Como el padre que no quiere ver crecer a sus hijos. El legado de The Blue Nile, agrandado en el recuerdo por la efectiva ecuación -a nuestros ojos- de muy pocos discos en muchísimo tiempo, fue empequeñeciéndose conforme aparecieron más referencias, no muchas más, tras aquellos dos primeros álbumes suyos que establecieron para siempre esa especie de emotiva honestidad que desprenden las canciones de Paul Buchanan.

Con “The downtown lights” como bandera (siempre la asociaré al locutor Rafael Abitbol), mi selección de favoritas sale del contenido de A Walk Across the Rooftops (1983) y del siguiente, cinco años después, Hats. Peace At Last y High me resultan poco convincentes, como si fueran a remolque de aquellos dos primeros.
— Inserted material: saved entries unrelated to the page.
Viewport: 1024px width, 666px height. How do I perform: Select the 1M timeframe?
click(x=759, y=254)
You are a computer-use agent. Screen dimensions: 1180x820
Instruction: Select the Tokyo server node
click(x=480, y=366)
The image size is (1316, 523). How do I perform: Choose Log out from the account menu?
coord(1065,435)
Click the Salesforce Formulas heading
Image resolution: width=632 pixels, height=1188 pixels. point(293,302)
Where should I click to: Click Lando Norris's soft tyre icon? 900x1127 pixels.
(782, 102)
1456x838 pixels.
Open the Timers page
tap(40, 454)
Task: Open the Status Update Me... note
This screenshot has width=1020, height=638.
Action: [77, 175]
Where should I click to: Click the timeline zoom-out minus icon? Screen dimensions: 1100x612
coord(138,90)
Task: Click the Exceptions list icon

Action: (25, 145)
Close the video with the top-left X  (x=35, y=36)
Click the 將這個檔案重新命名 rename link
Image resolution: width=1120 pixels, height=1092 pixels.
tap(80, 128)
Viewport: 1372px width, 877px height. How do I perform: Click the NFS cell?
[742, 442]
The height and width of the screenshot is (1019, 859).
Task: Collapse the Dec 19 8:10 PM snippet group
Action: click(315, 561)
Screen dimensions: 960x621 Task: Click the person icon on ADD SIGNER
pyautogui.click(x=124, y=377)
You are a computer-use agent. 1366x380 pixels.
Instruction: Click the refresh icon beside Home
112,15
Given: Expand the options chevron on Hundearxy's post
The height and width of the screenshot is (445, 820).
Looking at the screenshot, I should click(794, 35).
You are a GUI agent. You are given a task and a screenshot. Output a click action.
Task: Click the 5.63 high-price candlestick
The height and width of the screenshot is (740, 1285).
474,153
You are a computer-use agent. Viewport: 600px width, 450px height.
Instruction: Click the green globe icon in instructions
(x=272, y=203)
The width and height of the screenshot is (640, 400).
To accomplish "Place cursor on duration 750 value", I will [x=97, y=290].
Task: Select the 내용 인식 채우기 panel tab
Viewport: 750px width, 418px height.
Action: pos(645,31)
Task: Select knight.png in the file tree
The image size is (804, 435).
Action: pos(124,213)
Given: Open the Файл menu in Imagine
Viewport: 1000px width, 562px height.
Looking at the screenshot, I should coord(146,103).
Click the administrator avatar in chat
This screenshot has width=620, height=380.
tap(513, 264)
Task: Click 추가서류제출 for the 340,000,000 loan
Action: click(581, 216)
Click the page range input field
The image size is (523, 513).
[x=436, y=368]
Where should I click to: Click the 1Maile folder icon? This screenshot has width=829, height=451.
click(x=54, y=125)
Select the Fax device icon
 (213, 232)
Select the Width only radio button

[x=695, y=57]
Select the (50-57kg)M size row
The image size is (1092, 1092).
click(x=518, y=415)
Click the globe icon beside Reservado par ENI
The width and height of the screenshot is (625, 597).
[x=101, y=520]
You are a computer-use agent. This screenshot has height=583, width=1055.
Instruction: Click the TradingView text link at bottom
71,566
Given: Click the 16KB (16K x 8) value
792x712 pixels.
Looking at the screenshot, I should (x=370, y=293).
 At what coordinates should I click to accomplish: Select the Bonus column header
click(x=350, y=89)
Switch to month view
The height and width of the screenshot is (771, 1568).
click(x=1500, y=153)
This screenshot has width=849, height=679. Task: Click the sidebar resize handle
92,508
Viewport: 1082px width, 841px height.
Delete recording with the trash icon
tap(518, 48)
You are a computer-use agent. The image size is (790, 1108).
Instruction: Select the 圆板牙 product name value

Magia repetitiva o gastada.

Por eso no esperaba nada de un nuevo disco suyo, ahora ya con su nombre. Y por eso ahora Mid Air está marcando estos días, convenciéndome de que hice mal en subestimar el talento del señor Buchanan. Con lo bien que se deja querer, con ese estilo suyo con el que amablemente siempre parece ofrecerte su intimidad como compañía.

Con Mid Air tenemos la médula de su música: canciones reducidas a un piano por acompañamiento, y solo levemente arregladas con algo de teclados en alguna que otra; teclados reminiscentes de la atmosférica electrónica característica de sus mejores canciones.

Ahora la atmósfera está en la desnudez, y en ella el lirismo de Paul Buchanan queda mostrado. Me ha vuelto a conquistar.

“Mid air”, “Newsroom”, “Buy a motor car”, “Two children”, “My true country” “A movie magazine”… Cada vez son más las que van destacándose conforme pasan las escuchas. Son catorce canciones breves que en su desnudez a uno le hacen pensar en los primeros años del siglo XX, cuando el formato de las canciones de apenas dos minutos y medio comenzaba a desarrollarse. Así, con voz y piano, aparentemente a punto de romper por fragilidad, pero destilando melodía, si uno pone el oído cerca, pacientemente.

En su página hay un buen puñado de vídeos y alguna que otra sesión en directo como la ofrecida para el periódico The Guardian. De entre ellos me quedo con éste hecho para “My true country”: siempre resulta irresistible la filmación del paisaje mientras se viaja.

Hay edición en vinilo y una especial en CD con extras, más lujosa. Adivinen cuál le pega más a esta colección de canciones de bella, serena emotividad.